Now, we need to modify code a bit to annotate computation and I/O using dftracer

from dftracer.python import dft_fn as Profile

dlp_computation = Profile("computation")
#                               ^
# will be map as:              "cat"
dlp_io = Profile("IO", "real_IO")
#                  ^       ^
# will be map as: "cat"  "name"

@dlp_computation.log # here we annotate as this computation
def forward(model: torch.nn.Module, x: torch.Tensor):
    ...
    output = model(x)
    ...
    return output

def training(model, optimizer, dataloader, num_epoch):
    for epoch in range(num_epoch):
        for batch in dlp_io.iter(dataloader): # we annotate this as I/O
           optimizer.zero_grad()
           out = forward(batch)
           loss = calculate_loss(out)
           loss.backward()
           optimizer.step()

# or maybe even better, annotate the __getitem__ or iterable in your dataset

# dlp_dataset = Profile("MyDataset")
# class MyDataset(torch.utils.data.Dataset):
#     def __len__(self):
#         return len(self.data)

#     @dlp_dataset.log
#     def __getitem__(self, idx: int):
#         ...

Analysis using DFAnalyzer¶

Now, let’s open the dfanalyzer-distributed.ipynb in the examples/dfanalyzer directory.

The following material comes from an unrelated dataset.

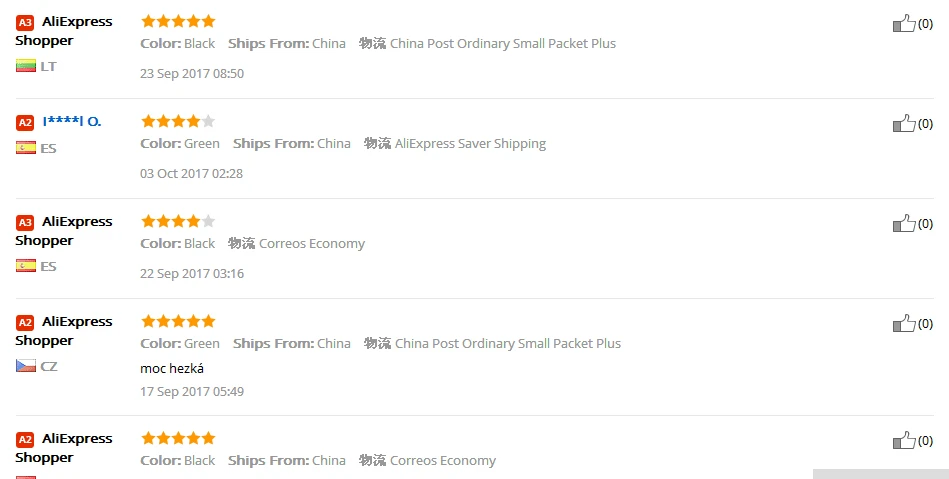Click the Czech flag icon next to CZ
Viewport: 949px width, 479px height.
pyautogui.click(x=25, y=366)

Let’s tweak function get_conditions_stormer and change it to get_conditions_<MY_MODEL>. Let’s assume <MY_MODEL> is “cool_ml” in this example.

def get_conditions_cool_ml(json_object):
    app_io_econd = (
        "IO" in json_object["cat"] # <----- specify "IO" cat as App I/O
    )  # I/O has that application is issuing
    compute_cond = "compute" in json_object["cat"] # <----- specify "cat" cat as Computation
    io_cond = json_object["cat"] in ["POSIX", "STDIO"] # <---- leave this as default because dftracer will give the cat for you
    return app_io_cond, compute_cond, io_cond

Scroll down a bit in the same notebook file, and replace get_conditions_stormer with get_conditions_cool_ml

conf = update_dft_configuration(
    dask_scheduler=dask_scheduler,
    verbose=True,
    workers=4,
    time_granularity=80e6,
    log_file=f"./df_{os.getenv('USER')}.log",
    conditions=get_conditions_cool_ml, # <---- replace this
)

Now, scroll down and modify analyzer variable in the same notebook file

analyzer = DFAnalyzer(f"<LOCATION OF YOUR TRACE FILES>/*.pfw.gz") # <-- it supports globbing!

Now, after that, just execute the whole notebook and notice specifically at the line where we call

items = analyzer.summary()
items

If it runs successfully, you should see the summary of the overlap analysis. Below, is the example:

alt:: Overlap Analysis Summary

Here, we can see the info about Unoverlapped App I/O and Unoverlapped I/O which tell you how severe (in time unit) your I/O and computation are not overlapped.